Rahmat Pria berperawakan besar kelahiran 1985 ini adalah pegawai honor PA Tarakan. Lahir dan dibesarkan di Nunukan, pendidikan SD hingga SMA diselesaikannya di sini. Merantau ke Makassar, daerah asal orangtua, gelar D.3 bidang Manajemen Informatika berhasil diraihnya dari AMIK Profesional, Makassar, 2005. Direkrut PA Nunukan awal 2012 lalu, ia dipercaya memegang IT dan website PA Nunukan. Keberhasilan upload putusan ke Direktori Putusan, upload Siadpa Plus ke portal infoperkara.badilag.net. dan pengisian menu‐menu website PA Nunukan tidak lepas dari peran lelaki yang selalu menjaga shalat jama’ahnya ini.

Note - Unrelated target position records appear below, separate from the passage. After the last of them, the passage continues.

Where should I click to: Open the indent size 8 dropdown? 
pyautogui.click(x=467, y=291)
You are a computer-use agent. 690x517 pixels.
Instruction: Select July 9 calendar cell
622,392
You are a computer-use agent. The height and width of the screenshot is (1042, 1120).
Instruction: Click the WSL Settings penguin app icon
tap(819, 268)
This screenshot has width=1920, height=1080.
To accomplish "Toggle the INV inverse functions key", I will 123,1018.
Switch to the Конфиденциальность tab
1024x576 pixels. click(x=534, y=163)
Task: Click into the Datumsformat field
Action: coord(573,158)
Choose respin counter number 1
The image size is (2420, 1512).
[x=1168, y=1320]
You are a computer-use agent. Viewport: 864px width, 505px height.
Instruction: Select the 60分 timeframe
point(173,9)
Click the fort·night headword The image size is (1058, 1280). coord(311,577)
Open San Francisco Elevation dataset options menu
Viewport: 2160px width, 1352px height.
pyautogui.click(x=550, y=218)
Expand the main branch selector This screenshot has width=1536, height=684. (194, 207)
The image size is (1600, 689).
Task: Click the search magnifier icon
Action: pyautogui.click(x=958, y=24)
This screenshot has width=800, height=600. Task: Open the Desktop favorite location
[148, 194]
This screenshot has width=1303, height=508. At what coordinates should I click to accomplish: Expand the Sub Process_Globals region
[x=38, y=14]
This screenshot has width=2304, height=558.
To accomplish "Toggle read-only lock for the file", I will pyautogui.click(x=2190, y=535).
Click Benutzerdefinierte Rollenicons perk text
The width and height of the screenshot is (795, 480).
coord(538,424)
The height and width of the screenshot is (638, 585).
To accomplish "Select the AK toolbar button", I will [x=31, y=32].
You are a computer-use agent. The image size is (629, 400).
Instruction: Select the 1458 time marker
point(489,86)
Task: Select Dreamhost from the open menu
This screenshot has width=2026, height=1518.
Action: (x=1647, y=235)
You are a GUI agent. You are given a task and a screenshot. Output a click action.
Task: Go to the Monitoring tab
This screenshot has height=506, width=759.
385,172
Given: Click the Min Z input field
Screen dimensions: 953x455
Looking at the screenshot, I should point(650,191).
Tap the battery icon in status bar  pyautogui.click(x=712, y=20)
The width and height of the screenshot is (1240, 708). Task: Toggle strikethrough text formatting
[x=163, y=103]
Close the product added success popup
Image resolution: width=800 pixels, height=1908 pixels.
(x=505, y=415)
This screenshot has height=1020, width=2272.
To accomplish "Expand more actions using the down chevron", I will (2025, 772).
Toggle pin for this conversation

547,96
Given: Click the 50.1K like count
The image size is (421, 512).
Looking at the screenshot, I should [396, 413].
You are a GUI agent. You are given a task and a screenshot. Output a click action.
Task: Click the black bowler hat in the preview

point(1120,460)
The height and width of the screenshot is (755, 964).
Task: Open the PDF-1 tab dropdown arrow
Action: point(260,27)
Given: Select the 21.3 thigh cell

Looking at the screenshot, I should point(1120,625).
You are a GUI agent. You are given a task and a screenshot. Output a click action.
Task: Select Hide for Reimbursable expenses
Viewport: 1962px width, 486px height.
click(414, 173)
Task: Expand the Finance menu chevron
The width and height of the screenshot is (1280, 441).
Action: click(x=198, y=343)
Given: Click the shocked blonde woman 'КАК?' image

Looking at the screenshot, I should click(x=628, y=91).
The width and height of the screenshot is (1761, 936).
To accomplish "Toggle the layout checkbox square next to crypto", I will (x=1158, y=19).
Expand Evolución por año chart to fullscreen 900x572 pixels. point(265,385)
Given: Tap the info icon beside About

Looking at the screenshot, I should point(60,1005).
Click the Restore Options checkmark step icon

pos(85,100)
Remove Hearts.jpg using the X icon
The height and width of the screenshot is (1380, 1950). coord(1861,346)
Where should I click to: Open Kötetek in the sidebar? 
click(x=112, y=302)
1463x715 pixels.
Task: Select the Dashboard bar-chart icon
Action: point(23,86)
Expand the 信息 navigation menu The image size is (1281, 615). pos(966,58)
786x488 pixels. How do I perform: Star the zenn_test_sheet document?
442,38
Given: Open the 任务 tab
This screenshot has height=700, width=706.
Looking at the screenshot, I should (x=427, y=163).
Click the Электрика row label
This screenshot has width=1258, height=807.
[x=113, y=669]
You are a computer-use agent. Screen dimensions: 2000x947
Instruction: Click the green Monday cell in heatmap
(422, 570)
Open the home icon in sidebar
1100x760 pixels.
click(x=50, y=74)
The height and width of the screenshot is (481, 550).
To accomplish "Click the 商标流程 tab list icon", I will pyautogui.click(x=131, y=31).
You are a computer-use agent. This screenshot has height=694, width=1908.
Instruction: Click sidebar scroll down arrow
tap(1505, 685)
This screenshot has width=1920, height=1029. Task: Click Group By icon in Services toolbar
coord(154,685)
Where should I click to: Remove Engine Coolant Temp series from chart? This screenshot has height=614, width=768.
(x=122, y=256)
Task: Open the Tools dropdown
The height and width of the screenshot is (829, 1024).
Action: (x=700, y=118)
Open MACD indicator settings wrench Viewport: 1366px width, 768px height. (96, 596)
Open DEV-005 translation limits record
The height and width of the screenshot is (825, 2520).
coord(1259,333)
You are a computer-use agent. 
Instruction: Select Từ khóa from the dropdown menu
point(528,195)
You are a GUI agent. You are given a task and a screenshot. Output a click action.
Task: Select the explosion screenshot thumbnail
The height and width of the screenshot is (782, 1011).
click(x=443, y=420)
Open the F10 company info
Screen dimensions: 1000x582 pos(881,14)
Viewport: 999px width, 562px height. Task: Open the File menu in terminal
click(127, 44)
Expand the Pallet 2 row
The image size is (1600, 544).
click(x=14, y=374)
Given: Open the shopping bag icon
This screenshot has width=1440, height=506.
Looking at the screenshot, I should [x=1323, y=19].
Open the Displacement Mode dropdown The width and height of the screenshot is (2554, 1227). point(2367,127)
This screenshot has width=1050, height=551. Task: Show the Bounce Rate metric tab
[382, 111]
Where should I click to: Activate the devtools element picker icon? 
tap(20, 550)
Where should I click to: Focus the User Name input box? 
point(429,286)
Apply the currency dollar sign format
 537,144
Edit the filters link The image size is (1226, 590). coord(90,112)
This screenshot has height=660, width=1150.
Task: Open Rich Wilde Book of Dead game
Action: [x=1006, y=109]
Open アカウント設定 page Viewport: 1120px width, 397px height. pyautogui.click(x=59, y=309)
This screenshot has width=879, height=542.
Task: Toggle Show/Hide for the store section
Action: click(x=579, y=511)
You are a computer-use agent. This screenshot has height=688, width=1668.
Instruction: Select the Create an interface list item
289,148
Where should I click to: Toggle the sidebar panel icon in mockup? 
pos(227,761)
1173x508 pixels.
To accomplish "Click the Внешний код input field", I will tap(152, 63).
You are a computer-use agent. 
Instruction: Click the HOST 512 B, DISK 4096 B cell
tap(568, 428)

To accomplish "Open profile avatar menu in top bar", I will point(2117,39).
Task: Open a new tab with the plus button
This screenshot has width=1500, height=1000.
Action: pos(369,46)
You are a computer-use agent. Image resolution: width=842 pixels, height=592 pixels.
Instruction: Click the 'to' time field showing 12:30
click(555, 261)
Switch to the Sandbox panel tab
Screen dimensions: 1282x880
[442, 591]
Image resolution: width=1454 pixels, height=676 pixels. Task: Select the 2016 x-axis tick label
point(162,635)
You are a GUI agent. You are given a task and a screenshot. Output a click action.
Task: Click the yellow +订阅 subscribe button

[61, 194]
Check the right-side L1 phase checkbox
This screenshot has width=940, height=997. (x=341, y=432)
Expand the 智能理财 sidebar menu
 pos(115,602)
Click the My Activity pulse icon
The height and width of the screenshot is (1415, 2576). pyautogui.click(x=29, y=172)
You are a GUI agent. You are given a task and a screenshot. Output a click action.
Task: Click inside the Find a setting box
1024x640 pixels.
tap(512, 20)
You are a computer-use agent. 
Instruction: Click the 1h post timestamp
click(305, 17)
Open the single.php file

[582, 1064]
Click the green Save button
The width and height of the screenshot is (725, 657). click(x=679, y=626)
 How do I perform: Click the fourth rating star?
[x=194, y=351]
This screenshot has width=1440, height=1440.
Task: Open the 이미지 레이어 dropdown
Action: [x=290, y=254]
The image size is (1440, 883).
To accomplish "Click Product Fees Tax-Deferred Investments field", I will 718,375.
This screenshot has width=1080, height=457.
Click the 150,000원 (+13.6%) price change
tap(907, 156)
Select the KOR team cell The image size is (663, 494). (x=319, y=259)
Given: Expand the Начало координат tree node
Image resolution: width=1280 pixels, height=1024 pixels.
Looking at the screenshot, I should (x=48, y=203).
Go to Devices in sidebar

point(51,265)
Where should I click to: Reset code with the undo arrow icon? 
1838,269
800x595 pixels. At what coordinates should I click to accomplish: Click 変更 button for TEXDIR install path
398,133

Ayu Wandira Wanita kelahiran Nunukan 1993 ini mulai bergabung dengan PA Nunukan Januari 2012 sebagai pegawai honor. Seluruh jenjang pendidikan diselesaikannya di kota kelahirannya, Nunukan. Di samping tugas utama sebagai pramubhakti, buku‐buku register perkara juga dipercayakan pengisiannya ke tangan wanita satu ini. Lulus SMA Paket C tahun 2012 lalu, wanita berdarah Bugis ini bercita‐cita satu waktu dapat menjadi PNS di PA Nunukan.
Munaqisyah Sama seperti 2 pegawai honor lain, wanita kelahiran Nunukan tahun 1986 ini juga menyelesaikan pendidikan dasar hingga menengah di kota kelahirannya. Gelar sarjana ekonomi berhasil diraihnya dari STIEM Bongayya, Makassar, 2010. Baru bergabung dengan PA Nunukan tahun 2013 ini, ia telah mencatatkan dirinya sebagai srikandi “pejuang hukum” termuda PA Nunukan saat ini.
Selamat berjuang wahai para assabiqul awwalun “pejuang hukum” di perbatasan Indo‐Mal, Kaltim. Doa kami selalu menyertai perjuanganmu! (Tim Redaksi jurindomal pa‐nnk)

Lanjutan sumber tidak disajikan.